Why

Suppose we have all kinds of pipelines written in different languages, using different tools, and located in different places. It would be frustrating to pull out the logs.

This is why we need a centralized log service, for example cloudwatch.

Sending logs to CloudWatch

First of all, send your logs to awslogs. The easies way is to use boto.

Retrieving and Analyzing Logs

First of all, we need this: awslogs.

With the logs sent to cloudwatch, we then could read out the logs using the following command:

awslogs get etl-tools --start='1d ago' --timestamp --output text | grep error

This will print out the logs 1 day ago.
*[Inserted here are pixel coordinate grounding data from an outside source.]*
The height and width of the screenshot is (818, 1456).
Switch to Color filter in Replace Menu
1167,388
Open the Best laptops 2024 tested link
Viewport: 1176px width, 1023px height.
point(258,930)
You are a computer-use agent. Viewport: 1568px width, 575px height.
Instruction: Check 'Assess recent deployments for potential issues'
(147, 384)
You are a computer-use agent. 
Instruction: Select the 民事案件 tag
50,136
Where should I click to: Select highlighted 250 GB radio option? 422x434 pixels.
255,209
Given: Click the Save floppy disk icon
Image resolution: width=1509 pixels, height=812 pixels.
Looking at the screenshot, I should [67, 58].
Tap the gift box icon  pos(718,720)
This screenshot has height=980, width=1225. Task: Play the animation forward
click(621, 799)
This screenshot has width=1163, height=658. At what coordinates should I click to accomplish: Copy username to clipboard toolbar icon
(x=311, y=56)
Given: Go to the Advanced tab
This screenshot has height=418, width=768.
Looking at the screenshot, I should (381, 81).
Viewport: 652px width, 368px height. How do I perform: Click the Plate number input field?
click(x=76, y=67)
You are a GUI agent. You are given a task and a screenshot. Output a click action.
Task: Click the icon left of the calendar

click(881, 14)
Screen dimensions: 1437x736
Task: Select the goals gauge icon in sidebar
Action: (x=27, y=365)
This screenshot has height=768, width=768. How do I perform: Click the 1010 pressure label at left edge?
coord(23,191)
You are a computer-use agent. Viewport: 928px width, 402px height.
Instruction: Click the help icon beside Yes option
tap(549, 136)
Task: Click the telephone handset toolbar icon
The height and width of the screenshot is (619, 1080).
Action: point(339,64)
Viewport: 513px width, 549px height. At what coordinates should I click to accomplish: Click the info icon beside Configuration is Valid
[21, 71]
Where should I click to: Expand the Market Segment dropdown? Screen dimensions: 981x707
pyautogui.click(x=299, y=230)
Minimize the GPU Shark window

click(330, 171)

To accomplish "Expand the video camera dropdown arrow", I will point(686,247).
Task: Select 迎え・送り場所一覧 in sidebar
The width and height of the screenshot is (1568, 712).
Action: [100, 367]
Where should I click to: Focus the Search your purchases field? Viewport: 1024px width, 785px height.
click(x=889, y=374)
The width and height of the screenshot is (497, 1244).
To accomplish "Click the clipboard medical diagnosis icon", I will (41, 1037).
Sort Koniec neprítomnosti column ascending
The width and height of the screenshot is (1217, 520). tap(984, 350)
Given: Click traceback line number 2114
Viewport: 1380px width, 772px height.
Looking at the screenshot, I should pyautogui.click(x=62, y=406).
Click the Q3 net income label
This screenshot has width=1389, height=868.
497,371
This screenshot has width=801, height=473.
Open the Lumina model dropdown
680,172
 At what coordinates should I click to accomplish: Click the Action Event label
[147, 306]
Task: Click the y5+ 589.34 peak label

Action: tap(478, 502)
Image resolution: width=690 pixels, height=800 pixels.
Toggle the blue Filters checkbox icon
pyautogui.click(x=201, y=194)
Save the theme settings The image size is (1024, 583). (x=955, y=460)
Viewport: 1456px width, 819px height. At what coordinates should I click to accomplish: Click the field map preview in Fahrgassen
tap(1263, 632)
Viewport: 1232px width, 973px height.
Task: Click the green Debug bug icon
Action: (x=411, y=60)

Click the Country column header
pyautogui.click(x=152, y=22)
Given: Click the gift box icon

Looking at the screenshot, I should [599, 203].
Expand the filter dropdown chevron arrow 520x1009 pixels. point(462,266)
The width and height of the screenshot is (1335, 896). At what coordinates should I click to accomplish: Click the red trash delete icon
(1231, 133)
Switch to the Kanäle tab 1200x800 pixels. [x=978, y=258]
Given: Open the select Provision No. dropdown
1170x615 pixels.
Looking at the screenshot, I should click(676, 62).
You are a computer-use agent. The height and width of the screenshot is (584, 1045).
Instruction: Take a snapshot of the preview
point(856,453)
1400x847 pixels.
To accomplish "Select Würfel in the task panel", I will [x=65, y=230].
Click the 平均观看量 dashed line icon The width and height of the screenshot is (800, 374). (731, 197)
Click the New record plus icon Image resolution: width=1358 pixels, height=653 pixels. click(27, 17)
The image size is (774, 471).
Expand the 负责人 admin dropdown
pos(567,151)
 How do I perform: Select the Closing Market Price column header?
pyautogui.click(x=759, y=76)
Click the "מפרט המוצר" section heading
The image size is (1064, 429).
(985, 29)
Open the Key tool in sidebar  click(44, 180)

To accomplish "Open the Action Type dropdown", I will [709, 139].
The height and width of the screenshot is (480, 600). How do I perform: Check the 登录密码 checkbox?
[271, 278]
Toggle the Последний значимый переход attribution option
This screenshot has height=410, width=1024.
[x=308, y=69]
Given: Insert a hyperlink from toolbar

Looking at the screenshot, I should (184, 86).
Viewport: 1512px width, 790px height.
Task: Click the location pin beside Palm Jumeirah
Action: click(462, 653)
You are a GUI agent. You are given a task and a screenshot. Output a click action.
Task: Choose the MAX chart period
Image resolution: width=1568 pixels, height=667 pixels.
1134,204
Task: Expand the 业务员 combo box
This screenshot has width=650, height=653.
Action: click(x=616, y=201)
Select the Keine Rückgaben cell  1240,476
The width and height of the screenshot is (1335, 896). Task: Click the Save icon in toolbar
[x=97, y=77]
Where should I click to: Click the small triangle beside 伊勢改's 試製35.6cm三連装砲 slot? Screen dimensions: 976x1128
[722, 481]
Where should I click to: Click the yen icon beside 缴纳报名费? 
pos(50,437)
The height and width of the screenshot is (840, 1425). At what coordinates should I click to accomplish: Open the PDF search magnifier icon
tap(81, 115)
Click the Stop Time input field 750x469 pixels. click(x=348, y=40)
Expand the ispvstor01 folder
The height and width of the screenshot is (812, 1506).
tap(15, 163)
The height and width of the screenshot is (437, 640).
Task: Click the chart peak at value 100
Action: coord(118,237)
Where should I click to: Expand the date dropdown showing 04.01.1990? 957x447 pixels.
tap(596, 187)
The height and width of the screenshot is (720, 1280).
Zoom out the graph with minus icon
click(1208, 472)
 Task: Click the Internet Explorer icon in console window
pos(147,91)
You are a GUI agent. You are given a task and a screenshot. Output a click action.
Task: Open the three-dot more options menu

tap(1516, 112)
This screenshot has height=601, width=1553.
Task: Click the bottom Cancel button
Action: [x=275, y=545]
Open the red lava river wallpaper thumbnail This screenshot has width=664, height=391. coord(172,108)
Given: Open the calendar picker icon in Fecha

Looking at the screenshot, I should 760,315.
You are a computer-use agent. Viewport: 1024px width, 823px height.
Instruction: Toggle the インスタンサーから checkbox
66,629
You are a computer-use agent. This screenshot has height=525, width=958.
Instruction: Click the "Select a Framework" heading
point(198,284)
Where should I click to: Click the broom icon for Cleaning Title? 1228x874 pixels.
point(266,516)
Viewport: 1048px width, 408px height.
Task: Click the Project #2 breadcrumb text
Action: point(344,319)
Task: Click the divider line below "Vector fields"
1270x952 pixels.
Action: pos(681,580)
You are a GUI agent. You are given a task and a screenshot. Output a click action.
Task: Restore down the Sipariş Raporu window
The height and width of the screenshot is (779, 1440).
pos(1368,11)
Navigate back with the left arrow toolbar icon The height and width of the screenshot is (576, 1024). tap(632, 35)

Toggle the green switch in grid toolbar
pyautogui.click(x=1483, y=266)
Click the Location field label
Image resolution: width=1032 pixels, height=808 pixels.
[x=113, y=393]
Read the awslogs documentation for more information.

FAQ

How to print out the neighouring lines

More about grep: GNU Grep 3.3.

The following command will print out 10 lines before and 10 lines after this line with error.

awslogs get etl-tools --start='1d ago' --timestamp --output text | grep -10 error

The following command will only print out the 10 lines after this error line.

awslogs get etl-tools --start='1d ago' --timestamp --output text | grep -A 10 error

Similarly, the following command will print out the 10 lines before this error line.

awslogs get etl-tools --start='1d ago' --timestamp --output text | grep -B 10 error

Oh, too many logs

Dump the relavent logs into a file

awslogs get etl-tools --start='1d ago' --timestamp --output text | grep error &> error.log

Then read out the file using whatever text editor you like to locate the problem.